◆ EXERCISE OBJECTIVE: From the first line to the last, output the entries exactly.

Stored data entries:
= Beginning of Section =

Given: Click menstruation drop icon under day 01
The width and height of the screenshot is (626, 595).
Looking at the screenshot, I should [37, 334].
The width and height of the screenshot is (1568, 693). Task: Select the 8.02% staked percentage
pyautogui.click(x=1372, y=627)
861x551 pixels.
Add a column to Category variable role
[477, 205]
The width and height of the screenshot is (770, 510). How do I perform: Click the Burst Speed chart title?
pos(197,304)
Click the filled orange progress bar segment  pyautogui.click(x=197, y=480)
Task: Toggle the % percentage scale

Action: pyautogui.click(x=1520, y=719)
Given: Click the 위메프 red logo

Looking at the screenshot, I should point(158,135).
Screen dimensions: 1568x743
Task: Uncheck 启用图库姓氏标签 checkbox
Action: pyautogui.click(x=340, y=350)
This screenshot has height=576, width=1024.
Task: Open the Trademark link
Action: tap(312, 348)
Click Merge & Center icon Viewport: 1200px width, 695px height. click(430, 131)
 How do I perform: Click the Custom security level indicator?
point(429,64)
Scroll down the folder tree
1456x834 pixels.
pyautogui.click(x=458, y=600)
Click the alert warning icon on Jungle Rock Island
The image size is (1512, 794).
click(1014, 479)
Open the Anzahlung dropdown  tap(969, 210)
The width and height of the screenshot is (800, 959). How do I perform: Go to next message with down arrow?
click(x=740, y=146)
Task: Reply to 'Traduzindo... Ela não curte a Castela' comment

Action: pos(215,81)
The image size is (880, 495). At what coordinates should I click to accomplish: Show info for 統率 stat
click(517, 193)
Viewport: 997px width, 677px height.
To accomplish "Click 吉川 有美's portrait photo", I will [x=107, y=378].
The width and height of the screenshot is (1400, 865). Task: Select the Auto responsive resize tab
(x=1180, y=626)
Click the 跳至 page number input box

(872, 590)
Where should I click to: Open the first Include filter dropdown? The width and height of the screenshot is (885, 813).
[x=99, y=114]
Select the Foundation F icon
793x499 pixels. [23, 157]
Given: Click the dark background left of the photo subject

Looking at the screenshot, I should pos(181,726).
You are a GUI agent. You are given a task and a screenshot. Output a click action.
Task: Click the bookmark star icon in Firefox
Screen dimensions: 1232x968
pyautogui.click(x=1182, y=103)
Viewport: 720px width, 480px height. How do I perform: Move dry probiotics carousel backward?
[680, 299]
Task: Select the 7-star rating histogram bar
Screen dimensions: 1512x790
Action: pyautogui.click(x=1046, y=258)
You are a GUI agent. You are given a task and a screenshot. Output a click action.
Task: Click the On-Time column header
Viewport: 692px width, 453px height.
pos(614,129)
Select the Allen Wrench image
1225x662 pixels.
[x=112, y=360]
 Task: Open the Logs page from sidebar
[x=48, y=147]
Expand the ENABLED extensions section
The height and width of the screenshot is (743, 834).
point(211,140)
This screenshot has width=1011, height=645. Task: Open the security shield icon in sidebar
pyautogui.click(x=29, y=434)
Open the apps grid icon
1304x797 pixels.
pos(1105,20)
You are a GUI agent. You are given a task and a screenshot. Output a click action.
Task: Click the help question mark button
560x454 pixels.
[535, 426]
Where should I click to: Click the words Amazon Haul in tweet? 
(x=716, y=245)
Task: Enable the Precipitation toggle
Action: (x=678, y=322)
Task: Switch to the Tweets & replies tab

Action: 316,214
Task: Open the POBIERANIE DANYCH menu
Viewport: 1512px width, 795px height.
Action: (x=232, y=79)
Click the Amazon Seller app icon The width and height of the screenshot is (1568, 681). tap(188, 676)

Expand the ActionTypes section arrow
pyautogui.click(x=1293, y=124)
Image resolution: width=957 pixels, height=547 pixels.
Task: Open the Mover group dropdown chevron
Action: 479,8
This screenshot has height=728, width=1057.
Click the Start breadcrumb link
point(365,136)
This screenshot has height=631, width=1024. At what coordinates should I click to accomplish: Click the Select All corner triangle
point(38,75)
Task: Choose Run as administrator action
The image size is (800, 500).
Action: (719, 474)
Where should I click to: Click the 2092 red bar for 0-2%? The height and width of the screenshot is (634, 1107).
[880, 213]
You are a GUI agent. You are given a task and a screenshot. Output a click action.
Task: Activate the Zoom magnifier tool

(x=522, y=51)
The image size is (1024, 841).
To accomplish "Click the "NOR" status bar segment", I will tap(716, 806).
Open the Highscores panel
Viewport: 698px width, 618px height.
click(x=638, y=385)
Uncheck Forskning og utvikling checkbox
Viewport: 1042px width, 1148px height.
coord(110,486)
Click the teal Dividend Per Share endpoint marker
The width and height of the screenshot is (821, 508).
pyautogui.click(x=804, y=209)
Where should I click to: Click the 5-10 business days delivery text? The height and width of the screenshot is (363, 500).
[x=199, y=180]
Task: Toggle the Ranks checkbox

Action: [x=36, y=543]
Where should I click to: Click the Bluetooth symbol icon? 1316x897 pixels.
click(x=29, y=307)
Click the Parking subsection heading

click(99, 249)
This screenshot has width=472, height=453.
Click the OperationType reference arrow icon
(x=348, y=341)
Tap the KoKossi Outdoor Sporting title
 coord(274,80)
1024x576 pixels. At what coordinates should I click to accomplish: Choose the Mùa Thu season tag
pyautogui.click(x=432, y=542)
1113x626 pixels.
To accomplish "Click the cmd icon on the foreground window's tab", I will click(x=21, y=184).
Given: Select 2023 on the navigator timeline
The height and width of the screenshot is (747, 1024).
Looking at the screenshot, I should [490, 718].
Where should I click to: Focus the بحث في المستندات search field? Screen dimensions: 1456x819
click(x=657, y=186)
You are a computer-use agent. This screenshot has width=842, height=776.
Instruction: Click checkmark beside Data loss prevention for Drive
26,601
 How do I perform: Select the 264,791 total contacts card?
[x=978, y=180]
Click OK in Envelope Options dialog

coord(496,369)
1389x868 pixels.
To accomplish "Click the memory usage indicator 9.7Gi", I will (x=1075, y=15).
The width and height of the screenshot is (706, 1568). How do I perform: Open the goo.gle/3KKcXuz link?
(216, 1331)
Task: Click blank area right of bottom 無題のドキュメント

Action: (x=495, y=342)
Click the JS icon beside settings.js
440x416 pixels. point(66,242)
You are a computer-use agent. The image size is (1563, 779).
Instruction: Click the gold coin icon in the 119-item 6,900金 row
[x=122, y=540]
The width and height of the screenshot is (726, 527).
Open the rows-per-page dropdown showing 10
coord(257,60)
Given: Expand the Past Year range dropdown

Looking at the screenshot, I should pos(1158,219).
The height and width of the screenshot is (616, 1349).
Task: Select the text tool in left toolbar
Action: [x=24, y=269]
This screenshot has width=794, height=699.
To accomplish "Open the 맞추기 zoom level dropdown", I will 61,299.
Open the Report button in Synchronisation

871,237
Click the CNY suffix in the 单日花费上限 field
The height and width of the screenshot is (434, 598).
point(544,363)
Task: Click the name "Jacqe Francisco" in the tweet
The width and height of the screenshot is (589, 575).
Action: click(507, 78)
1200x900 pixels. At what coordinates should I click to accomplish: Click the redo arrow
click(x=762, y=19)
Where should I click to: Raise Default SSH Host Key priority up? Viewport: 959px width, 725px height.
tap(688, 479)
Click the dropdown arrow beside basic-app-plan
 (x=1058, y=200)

= End of Section =

◆ YOUR SOLUTION:
Given: Click menstruation drop icon under day 01
The width and height of the screenshot is (626, 595).
Looking at the screenshot, I should [37, 334].
The width and height of the screenshot is (1568, 693). Task: Select the 8.02% staked percentage
pyautogui.click(x=1372, y=627)
861x551 pixels.
Add a column to Category variable role
[477, 205]
The width and height of the screenshot is (770, 510). How do I perform: Click the Burst Speed chart title?
pos(197,304)
Click the filled orange progress bar segment  pyautogui.click(x=197, y=480)
Task: Toggle the % percentage scale

Action: pyautogui.click(x=1520, y=719)
Given: Click the 위메프 red logo

Looking at the screenshot, I should point(158,135).
Screen dimensions: 1568x743
Task: Uncheck 启用图库姓氏标签 checkbox
Action: pyautogui.click(x=340, y=350)
This screenshot has height=576, width=1024.
Task: Open the Trademark link
Action: tap(312, 348)
Click Merge & Center icon Viewport: 1200px width, 695px height. click(430, 131)
 How do I perform: Click the Custom security level indicator?
point(429,64)
Scroll down the folder tree
1456x834 pixels.
pyautogui.click(x=458, y=600)
Click the alert warning icon on Jungle Rock Island
The image size is (1512, 794).
click(1014, 479)
Open the Anzahlung dropdown  tap(969, 210)
The width and height of the screenshot is (800, 959). How do I perform: Go to next message with down arrow?
click(x=740, y=146)
Task: Reply to 'Traduzindo... Ela não curte a Castela' comment

Action: pos(215,81)
The image size is (880, 495). At what coordinates should I click to accomplish: Show info for 統率 stat
click(517, 193)
Viewport: 997px width, 677px height.
To accomplish "Click 吉川 有美's portrait photo", I will [x=107, y=378].
The width and height of the screenshot is (1400, 865). Task: Select the Auto responsive resize tab
(x=1180, y=626)
Click the 跳至 page number input box

(872, 590)
Where should I click to: Open the first Include filter dropdown? The width and height of the screenshot is (885, 813).
[x=99, y=114]
Select the Foundation F icon
793x499 pixels. [23, 157]
Given: Click the dark background left of the photo subject

Looking at the screenshot, I should pos(181,726).
You are a GUI agent. You are given a task and a screenshot. Output a click action.
Task: Click the bookmark star icon in Firefox
Screen dimensions: 1232x968
pyautogui.click(x=1182, y=103)
Viewport: 720px width, 480px height. How do I perform: Move dry probiotics carousel backward?
[680, 299]
Task: Select the 7-star rating histogram bar
Screen dimensions: 1512x790
Action: pyautogui.click(x=1046, y=258)
You are a GUI agent. You are given a task and a screenshot. Output a click action.
Task: Click the On-Time column header
Viewport: 692px width, 453px height.
pos(614,129)
Select the Allen Wrench image
1225x662 pixels.
[x=112, y=360]
 Task: Open the Logs page from sidebar
[x=48, y=147]
Expand the ENABLED extensions section
The height and width of the screenshot is (743, 834).
point(211,140)
This screenshot has width=1011, height=645. Task: Open the security shield icon in sidebar
pyautogui.click(x=29, y=434)
Open the apps grid icon
1304x797 pixels.
pos(1105,20)
You are a GUI agent. You are given a task and a screenshot. Output a click action.
Task: Click the help question mark button
560x454 pixels.
[535, 426]
Where should I click to: Click the words Amazon Haul in tweet? 
(x=716, y=245)
Task: Enable the Precipitation toggle
Action: (x=678, y=322)
Task: Switch to the Tweets & replies tab

Action: 316,214
Task: Open the POBIERANIE DANYCH menu
Viewport: 1512px width, 795px height.
Action: (x=232, y=79)
Click the Amazon Seller app icon The width and height of the screenshot is (1568, 681). tap(188, 676)

Expand the ActionTypes section arrow
pyautogui.click(x=1293, y=124)
Image resolution: width=957 pixels, height=547 pixels.
Task: Open the Mover group dropdown chevron
Action: 479,8
This screenshot has height=728, width=1057.
Click the Start breadcrumb link
point(365,136)
This screenshot has height=631, width=1024. At what coordinates should I click to accomplish: Click the Select All corner triangle
point(38,75)
Task: Choose Run as administrator action
The image size is (800, 500).
Action: (719, 474)
Where should I click to: Click the 2092 red bar for 0-2%? The height and width of the screenshot is (634, 1107).
[880, 213]
You are a GUI agent. You are given a task and a screenshot. Output a click action.
Task: Activate the Zoom magnifier tool

(x=522, y=51)
The image size is (1024, 841).
To accomplish "Click the "NOR" status bar segment", I will tap(716, 806).
Open the Highscores panel
Viewport: 698px width, 618px height.
click(x=638, y=385)
Uncheck Forskning og utvikling checkbox
Viewport: 1042px width, 1148px height.
coord(110,486)
Click the teal Dividend Per Share endpoint marker
The width and height of the screenshot is (821, 508).
pyautogui.click(x=804, y=209)
Where should I click to: Click the 5-10 business days delivery text? The height and width of the screenshot is (363, 500).
[x=199, y=180]
Task: Toggle the Ranks checkbox

Action: [x=36, y=543]
Where should I click to: Click the Bluetooth symbol icon? 1316x897 pixels.
click(x=29, y=307)
Click the Parking subsection heading

click(99, 249)
This screenshot has width=472, height=453.
Click the OperationType reference arrow icon
(x=348, y=341)
Tap the KoKossi Outdoor Sporting title
 coord(274,80)
1024x576 pixels. At what coordinates should I click to accomplish: Choose the Mùa Thu season tag
pyautogui.click(x=432, y=542)
1113x626 pixels.
To accomplish "Click the cmd icon on the foreground window's tab", I will click(x=21, y=184).
Given: Select 2023 on the navigator timeline
The height and width of the screenshot is (747, 1024).
Looking at the screenshot, I should [490, 718].
Where should I click to: Focus the بحث في المستندات search field? Screen dimensions: 1456x819
click(x=657, y=186)
You are a computer-use agent. This screenshot has width=842, height=776.
Instruction: Click checkmark beside Data loss prevention for Drive
26,601
 How do I perform: Select the 264,791 total contacts card?
[x=978, y=180]
Click OK in Envelope Options dialog

coord(496,369)
1389x868 pixels.
To accomplish "Click the memory usage indicator 9.7Gi", I will (x=1075, y=15).
The width and height of the screenshot is (706, 1568). How do I perform: Open the goo.gle/3KKcXuz link?
(216, 1331)
Task: Click blank area right of bottom 無題のドキュメント

Action: (x=495, y=342)
Click the JS icon beside settings.js
440x416 pixels. point(66,242)
You are a computer-use agent. The image size is (1563, 779).
Instruction: Click the gold coin icon in the 119-item 6,900金 row
[x=122, y=540]
The width and height of the screenshot is (726, 527).
Open the rows-per-page dropdown showing 10
coord(257,60)
Given: Expand the Past Year range dropdown

Looking at the screenshot, I should pos(1158,219).
The height and width of the screenshot is (616, 1349).
Task: Select the text tool in left toolbar
Action: [x=24, y=269]
This screenshot has width=794, height=699.
To accomplish "Open the 맞추기 zoom level dropdown", I will 61,299.
Open the Report button in Synchronisation

871,237
Click the CNY suffix in the 单日花费上限 field
The height and width of the screenshot is (434, 598).
point(544,363)
Task: Click the name "Jacqe Francisco" in the tweet
The width and height of the screenshot is (589, 575).
Action: click(507, 78)
1200x900 pixels. At what coordinates should I click to accomplish: Click the redo arrow
click(x=762, y=19)
Where should I click to: Raise Default SSH Host Key priority up? Viewport: 959px width, 725px height.
tap(688, 479)
Click the dropdown arrow beside basic-app-plan
 (x=1058, y=200)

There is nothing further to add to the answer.